Ooredoo Myanmar is partnering Pact, a leading international NGO, to provide the country’s first telemedicine service.
Built on the Mobile Health Clinics project, another Ooredoo-Pact partnership, the telemedicine service uses Ooredoo’s cutting edge telecommunication service to facilitate connection between patients and doctors.
The telemedicine service complements the existing mobile clinics project which provides access to health care services from trained professionals in communities with limited or no access to care. Ooredoo-Pact mobile clinics, which have been in operation since February 2015, provide health services once every 6 weeks in each target village. Hence, the telemedicine service plays a vital role in bridging the gap between these clinic visits, ensuring continuity of contact between patients and doctors to provide informative referral services.

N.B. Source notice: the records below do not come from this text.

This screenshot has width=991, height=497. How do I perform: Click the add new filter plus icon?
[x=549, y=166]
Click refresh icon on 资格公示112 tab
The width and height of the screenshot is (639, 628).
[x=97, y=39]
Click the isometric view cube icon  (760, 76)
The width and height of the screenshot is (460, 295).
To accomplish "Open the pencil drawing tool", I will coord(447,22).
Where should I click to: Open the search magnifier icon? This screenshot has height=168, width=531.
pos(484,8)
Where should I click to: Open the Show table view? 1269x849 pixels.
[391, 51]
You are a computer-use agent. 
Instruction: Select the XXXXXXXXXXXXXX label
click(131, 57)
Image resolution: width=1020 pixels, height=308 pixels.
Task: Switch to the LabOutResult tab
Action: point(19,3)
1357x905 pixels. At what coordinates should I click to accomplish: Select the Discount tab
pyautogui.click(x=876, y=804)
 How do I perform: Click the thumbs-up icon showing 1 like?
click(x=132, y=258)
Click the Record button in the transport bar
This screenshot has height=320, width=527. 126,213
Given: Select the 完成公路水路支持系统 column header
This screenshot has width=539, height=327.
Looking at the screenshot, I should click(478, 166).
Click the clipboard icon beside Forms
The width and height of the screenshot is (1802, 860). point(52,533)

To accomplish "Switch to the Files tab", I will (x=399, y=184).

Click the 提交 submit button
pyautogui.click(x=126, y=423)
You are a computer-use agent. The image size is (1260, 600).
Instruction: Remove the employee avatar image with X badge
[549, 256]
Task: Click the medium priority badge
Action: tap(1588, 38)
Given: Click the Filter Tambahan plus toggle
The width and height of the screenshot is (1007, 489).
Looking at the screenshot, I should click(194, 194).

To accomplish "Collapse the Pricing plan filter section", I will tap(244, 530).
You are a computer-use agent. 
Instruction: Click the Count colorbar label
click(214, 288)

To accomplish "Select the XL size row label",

Trained health care volunteers use mobile devices connected to the Ooredoo network to facilitate consultations between patients and doctors. The service provides hard-to-reach communities with an opportunity to consult a doctor and receive first line support from a distance, enabling patients to seek care on a timely basis and thereby mitigating the potential complications that may develop from delayed access to care for treatable ailments.
Ooredoo also provides a mobile alert service to increase awareness of availability of free and accessible healthcare services, via a network of direct alert recipients who in turn share this information word-of-mouth with their family, friends and neighbours.
Chris Peirce, Chief Legal and Regulatory Officer of Ooredoo Myanmar, said: “We’ve partnered with Pact Myanmar to provide funds for mobile clinic services and now Telemedicine services by using our telecommunication and information technology to provide clinical consultations from a distance.”
The Mobile Health Clinic project provides access to basic health care, maternal and child care, and child nutrition services through two mobile clinics in Madaya Township, Central Myanmar. Pact mobile clinic teams travel to 48 cluster village clinical sites, covering 110 villages and a population of 80,000 people, to provide primary healthcare services.
The telemedicine services are available 15 villages – Ah Nyar Kaing, Boe Gyi Kyun, Koe Pin, Kyar, Mway Pu Thein, Mya Thi Dar, Myin See, Aye Thar Yar, Shar Say Chat, Sin Kyun, Te Kone, Aung Chan Thar, Yae Chaung Bo, Ywar Tan Shey, Zay Haung – in MadayaTownship.